7:30 (2) La Plaza: Caetano in Bahia. A film by Juan Mandelbaum profiling Brazilian singer-songwriter Caetano Veloso as he tours his home town of Bahia. (Until 8 p.m.)

8:00 (2) Nova: The Boldest Hoax. In 1912, everybody who was anybody was an Englishman, so it stood to reason that the Missing Link was a Brit as well. At least, that made it easier for the scientific community to accept the discovery of Sussex’s Piltdown Man by amateur digger Charles Dawson. Four decades later, the find was declared a hoax. This show investigates the elaborate suspicions about who fooled whom and how. To be repeated tonight at 4 a.m. and at 1 and 4 a.m. on Channel 44. (Until 9 p.m.)

8:00 (44) Globe Trekker: Best Dives. A chance to see Trekker Holly completely surrounded by barracuda off Borneo, plus various swimmers (we suspect mostly Ian) dipping at the Caribbean, Micronesia, and the Great Barrier Reef. (Until 9 p.m.)

10:00 (44) Secrets of the Dead: Murder at Stonehenge. It’s not another Piltdown Man, but it is a headless corpse unearthed from a shallow grave on Salisbury Plain. A effort to solve the murder many years after the deed was done. To be repeated at 3 a.m. on Channel 2, and on Thursday at 9 p.m., also on Channel 2. (Until 4 a.m.)

WEDNESDAY 12

8:00 (2) Great Performances: Leonard Bernstein’s Candide in Concert. Few operetta readings are described as "rambunctious," yet critics did summon that adjective for this May 2004 production of Leonard Bernstein’s comic book. Starring Kristin Chenoweth and Patti LuPone from Broadway and opera’s Paul Groves and Sir Thomas Allen — from Lincoln Center. To be repeated tonight at 4 a.m., and at 1 and 4 a.m. on Channel 44. (Until 10 p.m.)

8:00 (44) The Civil War: War Is All Hell (1865) and The Better Angels of Our Nature. The end (of the American Civil War and Ken Burns’s magnificent documentary film about same) is here. Sherman tromps through Georgia, Richmond falls, Abe Lincoln is reinaugurated, Lee surrenders, and J.W. Booth guns down Lincoln. Plus some aftermath stuff. (Until 10:30 p.m.)

10:00 (2) Meeting Osama Bin Laden. "Skinny Binny?! Glammy O-Sammy! Oh, yeah, a heck of a guy — used to come in here and play the numbers. . . . Quite a temper, but I never saw him take a drink." And other first-person accounts describing the life of the murdering thug who played into George Bush’s greedy little hands. (Until 11 p.m.)

THURSDAY 13

8:00 (2) Queen Victoria’s Empire: Passage to India.
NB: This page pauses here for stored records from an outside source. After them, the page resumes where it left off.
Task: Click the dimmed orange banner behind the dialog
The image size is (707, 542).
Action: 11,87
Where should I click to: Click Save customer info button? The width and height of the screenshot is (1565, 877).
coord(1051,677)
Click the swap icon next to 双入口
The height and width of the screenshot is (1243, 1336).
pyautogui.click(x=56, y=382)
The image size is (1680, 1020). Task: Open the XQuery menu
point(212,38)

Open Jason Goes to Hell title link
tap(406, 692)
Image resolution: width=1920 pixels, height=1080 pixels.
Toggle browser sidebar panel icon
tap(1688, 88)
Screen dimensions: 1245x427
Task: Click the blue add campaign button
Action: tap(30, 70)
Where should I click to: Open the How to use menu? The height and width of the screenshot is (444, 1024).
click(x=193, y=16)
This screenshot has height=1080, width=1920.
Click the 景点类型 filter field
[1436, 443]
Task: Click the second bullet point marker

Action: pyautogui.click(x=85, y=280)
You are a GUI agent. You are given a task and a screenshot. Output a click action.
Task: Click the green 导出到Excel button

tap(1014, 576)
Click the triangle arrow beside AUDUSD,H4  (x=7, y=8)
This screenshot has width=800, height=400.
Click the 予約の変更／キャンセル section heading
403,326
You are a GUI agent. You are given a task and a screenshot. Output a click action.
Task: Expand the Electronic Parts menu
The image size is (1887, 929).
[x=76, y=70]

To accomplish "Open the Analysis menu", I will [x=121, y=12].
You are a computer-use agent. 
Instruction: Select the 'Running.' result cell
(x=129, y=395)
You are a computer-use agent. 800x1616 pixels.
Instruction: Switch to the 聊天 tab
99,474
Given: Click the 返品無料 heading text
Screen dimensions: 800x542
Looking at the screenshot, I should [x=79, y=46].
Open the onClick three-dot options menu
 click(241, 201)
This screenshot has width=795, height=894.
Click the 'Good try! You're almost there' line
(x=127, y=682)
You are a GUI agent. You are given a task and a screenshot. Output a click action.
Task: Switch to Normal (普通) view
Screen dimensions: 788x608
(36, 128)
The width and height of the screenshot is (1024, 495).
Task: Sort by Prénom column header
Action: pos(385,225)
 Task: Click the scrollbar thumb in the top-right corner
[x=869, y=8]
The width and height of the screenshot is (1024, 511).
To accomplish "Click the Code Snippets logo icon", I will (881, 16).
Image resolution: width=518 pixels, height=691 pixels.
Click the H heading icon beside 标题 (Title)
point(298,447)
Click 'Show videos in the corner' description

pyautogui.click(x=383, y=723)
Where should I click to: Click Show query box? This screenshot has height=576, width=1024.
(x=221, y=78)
India was the far corner of anybody’s world until steamships and British colonialism made the whole planet smaller. The invasion of goods, values, and Brits resulted in culture clashes, which Queen Vic solved by imposing direct rule. And the rich were so mean. (Until 9 p.m.)

10:00 (2) One Man’s Journey into the Great Solitude. No details provided. Could be anybody. Whoever it is, he will repeat his performance tonight at 5 a.m. on Channel 44. (Until 11 p.m.)

10:00 (44) Perfect Illusions: Eating Disorders and the Family. Following WGBX’s prime-time cooking line-up (Lidia’s Italian Kitchen and Jacques Pepin) is this profile of four women who developed eating disorders as teens. Coincidence? We trow not. (Until 11 p.m.)

The 525th line. Not much to say except: Jerry Orbach — a real shame. From "callow fellow" (The Fantasticks) to wise-cracking NY cop, his career was way too short.